You cannot hope to be a trained chemist, shop-keeper, engineer, computer analyst, doctor, agronomist, accountant, lawyer, historian or expert in any one of a hundred other callings if you have not acquired the absolutely basic skill of how to put over orally and in writing what you want, what you have learned, what experience has taught you, what your imagination and creative spirit may be hungering to articulate. Illiteracy thwarts a hundred latent mental talents. An image that is not far-fetched is to compare a person lacking basic language skills with a person affected by a stroke whose mental capacity may be unimpaired, but whose ability to express himself is paralysed.

The Ministry of Education is fully aware of this deep-seated problem and has launched a number of campaigns to confront it. Private efforts like "On the Wings of Words" are impressive. These all deserve our unstinted and enthusiastic support. In the end it will come down to making every family, every individual, as concerned as if a deadly sickness was involved and must be treated. In every home, in every school, in every church and temple and mosque we must do what we can to give the great gift of simple literacy to all our children. There is nothing more fruitful that we can give. Without that seed the individual soul lies barren.

Teaching the child to read is where everything begins. The ability to read and the love of books lies at heart of the matter. Inoculate a child with the reading skill and he or she will not easily be afflicted by the sickness of the world.

In a review of Patrick Chamoiseau's extraordinary and searing novel Texaco, Derek Walcott wrote:

"I would press your book into the hands of every West Indian as if it were a lost heirloom, even on those who cannot read. After that formality, I would run through the markets with vendors in the shade of huge umbrellas, past abandoned fountains, stopping traffic with an uplifted hand, entering dark retail stores selling fading ledgers and disintegrating chalks, preaching, 'You have to read this book, it is yours! It has come to reclaim you!'"

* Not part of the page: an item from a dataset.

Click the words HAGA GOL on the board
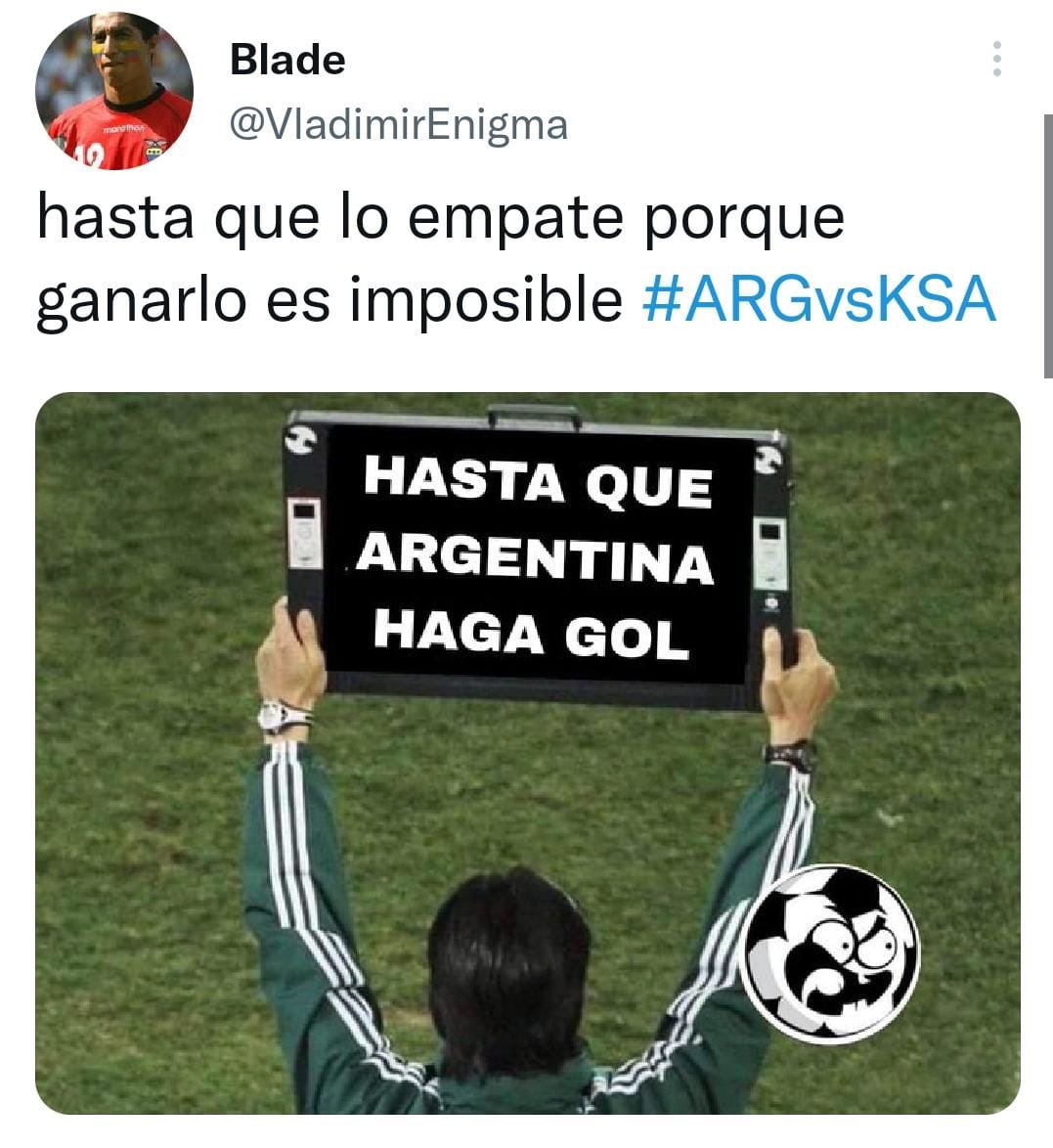The width and height of the screenshot is (1053, 1148). pyautogui.click(x=532, y=634)
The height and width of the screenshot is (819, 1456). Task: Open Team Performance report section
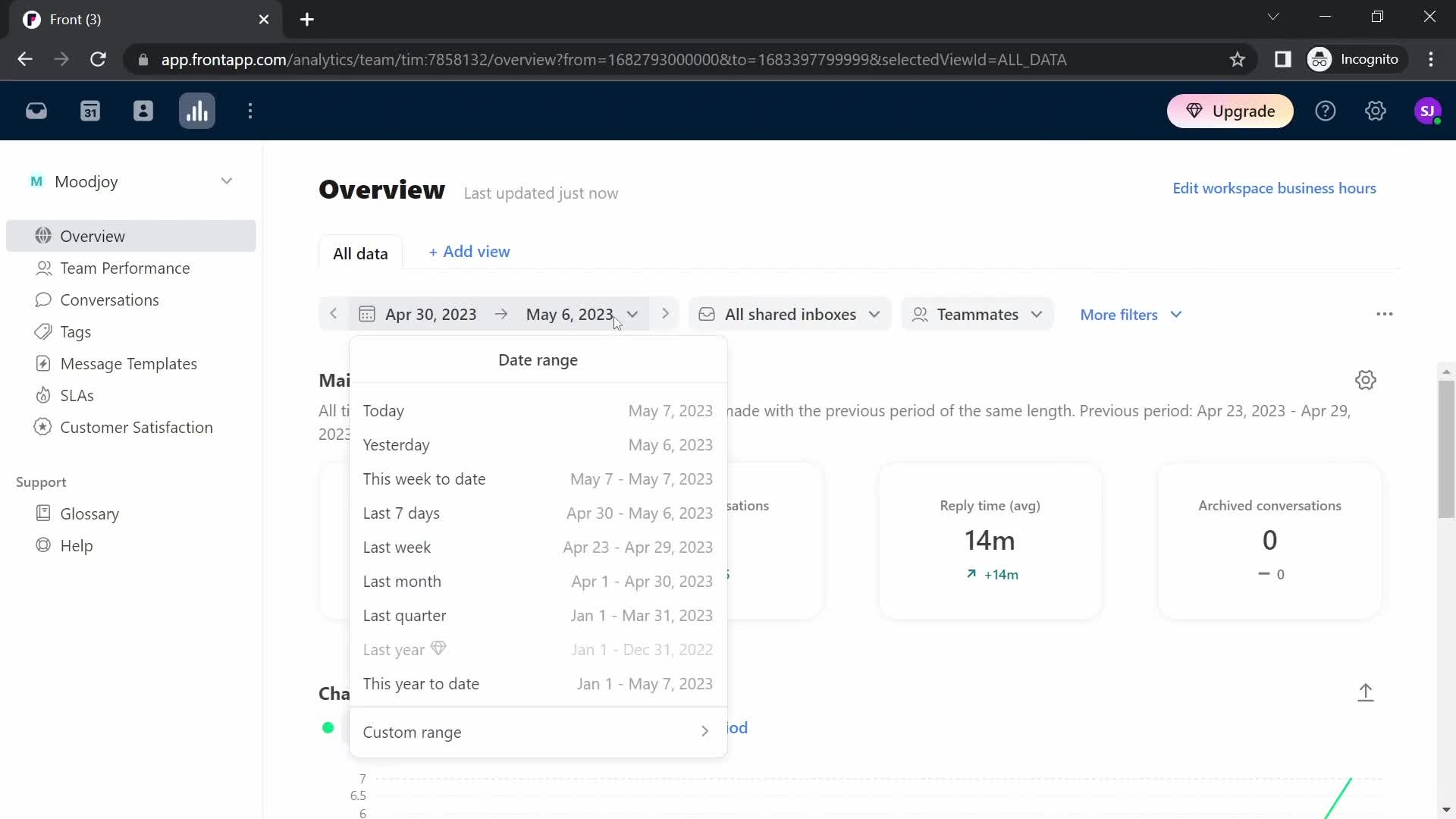point(125,268)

It is that feeling of desperate urgency which we must all cultivate about the need to press books into the hands and heads of Guyanese children, books of every sort from first primers through school texts to the works of our greatest writers - saying "You have to read this book, it is yours! It has come to reclaim you!"

In the Jamaican poet Lorna Goodison's wonderful poem My Will in which she describes the legacy she would want to leave her son, there are many beautiful lines, none more beautiful than the following in which she links a love of reading to the most fundamental of human needs.

eat each day's salt and bread

with praise,

and may you never know hunger.

And books

I mean the love of them.

Yes, that is true. May none of our children go hungry - for food or for books, the love of them.

Editor's note

We apologize for not naming the author of the poem Scenario In An Alternative Universe quoted in last week's column. The author was Paul Groves.